Totally Synthetic by Paul H. Docherty, 31 July 2007
Total Synthesis of Azadirachtin
G. E. Veitch, E. Beckmann, B. J. Burke, A. Boyer, S. L. Maslen, S. V. Ley, Angew. Chem. Int. Ed. 2007, 46, 7629-7632.
G. E. Veitch, E. Beckmann, B. J. Burke, A. Boyer, C. Ayats, S. V. Ley, Angew. Chem. Int. Ed. 2007, 46, 7629-7632.
The completion of Azadirachtin, like Rapamycin, marks the conclusion of a lengthy chapter in the Ley group. It must be very odd to have these groups of natural compounds complete, published and no longer a hot topic in the lab…
Anyway, many of you will also have met this molecule in publications leading up to the total synthesis, but for those who haven’t, it’s an interesting insect antifeedant. Basically, Azadirachtin causes growth-disruption and antifeedation in insect species which are detrimental to the plant in which it is found, but not to insects which aid the plant, such as lady-birds and bees. The more attractive (or terrifying) aspect of the target to us organic chemists are the sixteen contiguous stereogenic centers!
I promised a retrosynthetic analysis, and here it is: the main disconnection between the two largest fragments are discussed in this post.

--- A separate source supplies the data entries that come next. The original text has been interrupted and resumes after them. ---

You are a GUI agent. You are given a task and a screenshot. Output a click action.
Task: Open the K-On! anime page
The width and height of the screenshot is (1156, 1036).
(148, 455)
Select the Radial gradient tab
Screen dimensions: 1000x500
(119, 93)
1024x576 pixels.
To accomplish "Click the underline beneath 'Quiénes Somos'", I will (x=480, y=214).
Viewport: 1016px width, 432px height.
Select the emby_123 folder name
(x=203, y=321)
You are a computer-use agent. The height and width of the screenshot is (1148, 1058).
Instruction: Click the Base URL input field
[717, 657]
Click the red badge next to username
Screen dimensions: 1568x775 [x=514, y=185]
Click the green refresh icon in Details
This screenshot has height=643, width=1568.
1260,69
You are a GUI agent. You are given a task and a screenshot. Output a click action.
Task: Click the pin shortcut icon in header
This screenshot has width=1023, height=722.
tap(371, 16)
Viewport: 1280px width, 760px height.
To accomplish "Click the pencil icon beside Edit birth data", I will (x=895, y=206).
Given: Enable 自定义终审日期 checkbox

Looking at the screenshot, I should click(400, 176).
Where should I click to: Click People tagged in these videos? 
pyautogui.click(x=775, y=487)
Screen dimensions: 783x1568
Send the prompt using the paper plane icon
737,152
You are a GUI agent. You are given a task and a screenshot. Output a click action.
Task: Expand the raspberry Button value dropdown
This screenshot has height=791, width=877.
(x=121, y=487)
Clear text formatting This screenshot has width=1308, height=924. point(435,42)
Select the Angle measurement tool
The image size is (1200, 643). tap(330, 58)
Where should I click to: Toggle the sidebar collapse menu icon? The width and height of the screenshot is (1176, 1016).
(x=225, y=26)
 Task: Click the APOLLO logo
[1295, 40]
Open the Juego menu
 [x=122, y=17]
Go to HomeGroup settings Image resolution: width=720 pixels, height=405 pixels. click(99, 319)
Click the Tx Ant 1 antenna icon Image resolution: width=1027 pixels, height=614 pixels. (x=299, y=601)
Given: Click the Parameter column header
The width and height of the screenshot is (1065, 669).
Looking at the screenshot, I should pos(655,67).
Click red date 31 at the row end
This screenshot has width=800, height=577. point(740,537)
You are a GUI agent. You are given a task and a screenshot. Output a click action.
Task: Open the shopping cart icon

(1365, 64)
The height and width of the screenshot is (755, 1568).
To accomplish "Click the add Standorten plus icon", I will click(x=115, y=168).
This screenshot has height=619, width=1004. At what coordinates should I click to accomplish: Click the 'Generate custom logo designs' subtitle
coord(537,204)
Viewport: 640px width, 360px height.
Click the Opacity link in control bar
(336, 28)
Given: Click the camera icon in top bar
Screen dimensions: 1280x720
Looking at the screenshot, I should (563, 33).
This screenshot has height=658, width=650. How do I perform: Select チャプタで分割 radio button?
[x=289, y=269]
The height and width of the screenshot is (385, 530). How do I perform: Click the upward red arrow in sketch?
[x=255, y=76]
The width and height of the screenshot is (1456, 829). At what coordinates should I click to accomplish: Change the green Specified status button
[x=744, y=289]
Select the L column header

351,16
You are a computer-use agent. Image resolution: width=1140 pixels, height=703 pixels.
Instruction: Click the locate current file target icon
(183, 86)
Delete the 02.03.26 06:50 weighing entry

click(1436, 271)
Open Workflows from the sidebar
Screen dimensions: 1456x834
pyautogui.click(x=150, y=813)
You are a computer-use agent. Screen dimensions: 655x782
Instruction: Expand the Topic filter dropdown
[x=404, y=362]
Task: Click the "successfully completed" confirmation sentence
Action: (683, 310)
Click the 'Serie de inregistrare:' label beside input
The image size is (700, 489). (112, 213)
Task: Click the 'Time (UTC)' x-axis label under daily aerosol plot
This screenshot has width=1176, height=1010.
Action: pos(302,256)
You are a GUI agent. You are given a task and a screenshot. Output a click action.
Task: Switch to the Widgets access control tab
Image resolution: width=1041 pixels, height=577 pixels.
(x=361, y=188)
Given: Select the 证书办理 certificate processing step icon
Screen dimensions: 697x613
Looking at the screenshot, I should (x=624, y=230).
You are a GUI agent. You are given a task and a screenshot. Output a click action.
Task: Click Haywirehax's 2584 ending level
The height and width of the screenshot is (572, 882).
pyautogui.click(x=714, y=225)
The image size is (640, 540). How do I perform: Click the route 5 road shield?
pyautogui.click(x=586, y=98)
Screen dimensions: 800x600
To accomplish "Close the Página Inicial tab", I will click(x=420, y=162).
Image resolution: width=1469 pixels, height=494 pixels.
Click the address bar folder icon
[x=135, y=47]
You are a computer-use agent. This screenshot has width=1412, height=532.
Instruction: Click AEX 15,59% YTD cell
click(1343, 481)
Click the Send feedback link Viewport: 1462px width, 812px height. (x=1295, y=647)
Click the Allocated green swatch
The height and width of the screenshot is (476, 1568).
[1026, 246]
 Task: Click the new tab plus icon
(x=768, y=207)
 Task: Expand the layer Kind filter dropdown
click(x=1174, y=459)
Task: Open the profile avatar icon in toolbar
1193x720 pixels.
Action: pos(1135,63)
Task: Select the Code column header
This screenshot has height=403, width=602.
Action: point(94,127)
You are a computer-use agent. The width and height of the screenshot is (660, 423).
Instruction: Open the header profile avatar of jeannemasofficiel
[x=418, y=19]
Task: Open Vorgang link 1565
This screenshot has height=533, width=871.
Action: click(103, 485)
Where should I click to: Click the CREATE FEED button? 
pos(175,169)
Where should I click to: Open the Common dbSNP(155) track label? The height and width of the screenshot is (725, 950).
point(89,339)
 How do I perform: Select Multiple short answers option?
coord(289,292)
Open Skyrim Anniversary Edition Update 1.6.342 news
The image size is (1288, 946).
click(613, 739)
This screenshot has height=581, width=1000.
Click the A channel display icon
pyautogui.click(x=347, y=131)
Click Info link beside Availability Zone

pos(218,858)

Their plan (which hasn’t changed too much over the years) was to split it into two large fragments - the “Decalin” component and the “Pyran” component. The decalin fragment has been the focus of several papers by the group over the years, and is covered in the following post, with the pyran unit was made with apparent ease from a galactose derivative.
To me, however, the most impressive transformation was the synthesis of the bicyclic ether via a radical cyclisation onto an allene. First, of course, they had to make the allene, which they did using an interesting Claisen rearrangement:
I find it interesting and useful that they give two sets of conditions for this reaction, and also slightly surprised that the results are identical, but the conditions couldn’t be more different. The gold chemistry references a Toste paper and a previous Ley paper. Either way, the chirality transfer goes well, and they have the desired allene. Now, to generate the radical, they use some Barton/Motherwell chemistry, forming the xanthate ester from a free alcohol, and were set to cyclise:
Now that’s a nice cyclisation! The methodology might not be new, but the yield shows how useful a well-planned radical cyclisation can be.
The decalin fragment is certainly a challenge all by itself, containing ten contiguous stereocenters, and complex oxygenation. Most of the work on this fragment was referenced back to previous papers by the group, and from what I read, most of the information is in this Perkin 1, and this Tetrahedron paper.
Their synthesis of this portion is well envisaged, starting with generation of four stereocenters from an intromolecular Diels-Alder reaction. Importantly, the endo/exo control comes from their use of a silane precursor, which gave them the endo product in a 5:2 ratio. Without this functional group, the ratio was reduced to 1:7, so was fairly important.
It was also the control element in the next transformation, an intramolecular aldol, which created a further three stereocenters with good control. The desired diastereoisomer was received in a reasonable yield, along with a further 10% of the methyl ketal, which was converted to the hemiketal easily. The silyl group was transformed into the required hydroxyl with retention of stereochemistry using mercuridesilylation, (a modified Tamao-Flemming oxidation).
Also noteworthy in the Perkin 1 paper was the chain reduction of an aldehyde by formation of the corresponding silyl enol-ether and ozonolysis. Such a simple method, it must have been done before - but this is the first time I’ve seen it.